Еще сильнее собственно мемуарное начало выражено в «Крещеном китайце». Здесь Белый уже покидает пределы своей детской и впервые дает картины из жизни «профессорской Москвы» конца века. В предисловии (июль 1921 г.) Белый разъясняет тот творческий метод, которым он в этом случае руководствовался: «…роман — наполовину биографический, наполовину исторический; отсюда появление на страницах романа лиц, действительно существовавших (Усов, Ковалевский, Анучин, Веселовский и др.); но автор берет их, как исторические вымыслы, на правах историка-романиста»[16]. Такие же «исторические вымыслы» в изобилии представлены и в «Записках чудака»: переполненная заботами, хлопотами и неудобствами история возвращения на родину в объезд охваченных войной территорий воссоздана здесь как описание странствий по фантасмагорическим мирам, отдаленно напоминающим Берн, Париж и Лондон, описание, перемежаемое воспоминаниями о различных эпизодах из прежней жизни автора.

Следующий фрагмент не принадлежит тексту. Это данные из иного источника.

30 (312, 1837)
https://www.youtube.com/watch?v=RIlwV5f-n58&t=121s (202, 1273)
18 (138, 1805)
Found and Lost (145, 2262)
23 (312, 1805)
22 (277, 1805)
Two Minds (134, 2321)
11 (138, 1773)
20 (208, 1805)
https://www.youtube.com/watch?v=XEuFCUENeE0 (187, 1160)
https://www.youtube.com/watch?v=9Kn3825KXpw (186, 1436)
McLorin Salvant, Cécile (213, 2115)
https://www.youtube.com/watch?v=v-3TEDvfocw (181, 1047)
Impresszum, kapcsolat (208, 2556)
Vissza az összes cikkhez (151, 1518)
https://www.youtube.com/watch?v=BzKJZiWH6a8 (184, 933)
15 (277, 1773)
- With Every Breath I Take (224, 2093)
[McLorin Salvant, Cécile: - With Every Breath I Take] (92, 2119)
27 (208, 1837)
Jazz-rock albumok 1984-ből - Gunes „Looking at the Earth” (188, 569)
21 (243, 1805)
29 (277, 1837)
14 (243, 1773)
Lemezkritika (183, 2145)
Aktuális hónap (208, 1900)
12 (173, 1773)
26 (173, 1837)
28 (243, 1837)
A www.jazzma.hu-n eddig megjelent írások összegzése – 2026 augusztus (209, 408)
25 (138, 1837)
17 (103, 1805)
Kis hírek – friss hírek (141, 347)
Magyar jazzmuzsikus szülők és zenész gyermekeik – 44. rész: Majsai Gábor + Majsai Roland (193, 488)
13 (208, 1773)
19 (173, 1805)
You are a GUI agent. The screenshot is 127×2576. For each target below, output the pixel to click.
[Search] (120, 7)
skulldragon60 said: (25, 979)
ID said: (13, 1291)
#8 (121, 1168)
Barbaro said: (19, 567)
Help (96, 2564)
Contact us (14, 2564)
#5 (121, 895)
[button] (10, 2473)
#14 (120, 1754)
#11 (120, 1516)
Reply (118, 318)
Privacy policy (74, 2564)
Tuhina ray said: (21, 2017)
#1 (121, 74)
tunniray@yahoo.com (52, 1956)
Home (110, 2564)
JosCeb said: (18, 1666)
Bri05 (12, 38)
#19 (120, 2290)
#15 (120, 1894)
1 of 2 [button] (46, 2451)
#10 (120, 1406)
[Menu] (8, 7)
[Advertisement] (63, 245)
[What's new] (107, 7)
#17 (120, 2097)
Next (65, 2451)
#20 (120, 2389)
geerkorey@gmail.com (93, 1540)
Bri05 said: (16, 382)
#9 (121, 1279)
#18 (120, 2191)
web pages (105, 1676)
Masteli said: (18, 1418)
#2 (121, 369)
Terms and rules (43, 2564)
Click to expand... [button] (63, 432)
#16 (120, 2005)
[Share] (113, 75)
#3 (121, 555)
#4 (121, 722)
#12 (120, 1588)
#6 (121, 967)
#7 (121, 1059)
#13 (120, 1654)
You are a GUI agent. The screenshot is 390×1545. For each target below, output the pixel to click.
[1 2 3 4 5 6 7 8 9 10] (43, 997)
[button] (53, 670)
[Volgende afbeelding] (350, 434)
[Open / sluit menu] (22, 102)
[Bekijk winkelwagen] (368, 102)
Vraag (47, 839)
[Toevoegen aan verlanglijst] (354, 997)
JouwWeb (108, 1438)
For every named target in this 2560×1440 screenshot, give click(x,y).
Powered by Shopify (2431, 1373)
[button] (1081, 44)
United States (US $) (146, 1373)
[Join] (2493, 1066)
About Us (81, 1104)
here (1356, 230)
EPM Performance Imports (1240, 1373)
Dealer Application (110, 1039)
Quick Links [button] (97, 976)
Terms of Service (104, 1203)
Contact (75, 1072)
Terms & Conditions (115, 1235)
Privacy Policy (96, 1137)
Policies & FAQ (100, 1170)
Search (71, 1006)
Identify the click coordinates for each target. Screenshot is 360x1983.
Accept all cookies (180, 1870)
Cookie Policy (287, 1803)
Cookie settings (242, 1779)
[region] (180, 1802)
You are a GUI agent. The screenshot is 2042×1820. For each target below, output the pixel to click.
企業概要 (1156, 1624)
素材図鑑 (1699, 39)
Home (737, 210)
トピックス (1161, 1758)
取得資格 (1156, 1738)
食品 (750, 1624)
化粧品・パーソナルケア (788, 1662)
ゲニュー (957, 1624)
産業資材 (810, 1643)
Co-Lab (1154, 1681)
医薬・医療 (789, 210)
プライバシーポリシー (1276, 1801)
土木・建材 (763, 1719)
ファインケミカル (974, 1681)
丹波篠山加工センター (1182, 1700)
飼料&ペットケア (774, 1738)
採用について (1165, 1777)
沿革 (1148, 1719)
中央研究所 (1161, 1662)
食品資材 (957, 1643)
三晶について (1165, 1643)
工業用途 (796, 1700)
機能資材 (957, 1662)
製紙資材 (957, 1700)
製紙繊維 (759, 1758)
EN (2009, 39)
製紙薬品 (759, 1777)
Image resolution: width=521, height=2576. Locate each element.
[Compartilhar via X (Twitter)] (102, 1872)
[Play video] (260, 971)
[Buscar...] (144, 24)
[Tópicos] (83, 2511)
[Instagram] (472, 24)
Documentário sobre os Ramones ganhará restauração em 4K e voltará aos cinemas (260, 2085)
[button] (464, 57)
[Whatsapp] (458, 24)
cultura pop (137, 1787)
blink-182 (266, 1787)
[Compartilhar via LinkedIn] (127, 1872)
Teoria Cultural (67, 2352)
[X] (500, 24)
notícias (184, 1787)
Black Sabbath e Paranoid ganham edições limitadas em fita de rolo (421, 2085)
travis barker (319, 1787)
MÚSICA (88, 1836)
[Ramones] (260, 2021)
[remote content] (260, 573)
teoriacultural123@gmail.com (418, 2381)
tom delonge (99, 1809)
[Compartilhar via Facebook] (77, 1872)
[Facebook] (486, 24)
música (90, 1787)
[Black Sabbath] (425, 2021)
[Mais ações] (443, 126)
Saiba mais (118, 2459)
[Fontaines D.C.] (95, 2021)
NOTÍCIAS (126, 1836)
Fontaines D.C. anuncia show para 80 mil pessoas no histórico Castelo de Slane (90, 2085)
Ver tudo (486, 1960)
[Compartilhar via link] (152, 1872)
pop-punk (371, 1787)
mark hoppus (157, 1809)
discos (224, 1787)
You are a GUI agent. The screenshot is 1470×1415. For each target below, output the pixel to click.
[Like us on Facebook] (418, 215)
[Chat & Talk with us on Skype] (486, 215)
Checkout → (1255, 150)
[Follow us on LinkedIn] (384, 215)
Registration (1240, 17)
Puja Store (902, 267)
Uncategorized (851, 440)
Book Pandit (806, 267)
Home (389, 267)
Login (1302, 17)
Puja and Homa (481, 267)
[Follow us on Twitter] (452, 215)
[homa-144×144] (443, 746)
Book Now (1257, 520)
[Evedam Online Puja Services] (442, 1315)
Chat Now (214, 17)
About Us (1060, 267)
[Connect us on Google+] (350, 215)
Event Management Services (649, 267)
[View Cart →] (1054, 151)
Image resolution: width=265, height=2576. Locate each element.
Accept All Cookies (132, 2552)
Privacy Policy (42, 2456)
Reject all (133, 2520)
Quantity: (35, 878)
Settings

В «Записках чудака» Белый уже признается с изрядной долей самоиронии: «Моя жизнь постепенно мне стала писательским материалом; и я мог бы года, иссушая себя, как лимон, черпать мифы из родника моей жизни, за них получать гонорар…»[17]. Одним из самых безукоризненных и совершенных образцов такого биографического мифотворчества является поэма «Первое свидание» (1921) — по мнению многих критиков и исследователей Белого, лучшее, что было создано им в стихах. «Звезда воспоминанья» в этой поэме проливает свет на пору духовного самоопределения Белого — эпоху «зорь», рубежа веков, ставшую прологом всей его последующей творческой жизни и вместе с тем прологом новой исторической эры.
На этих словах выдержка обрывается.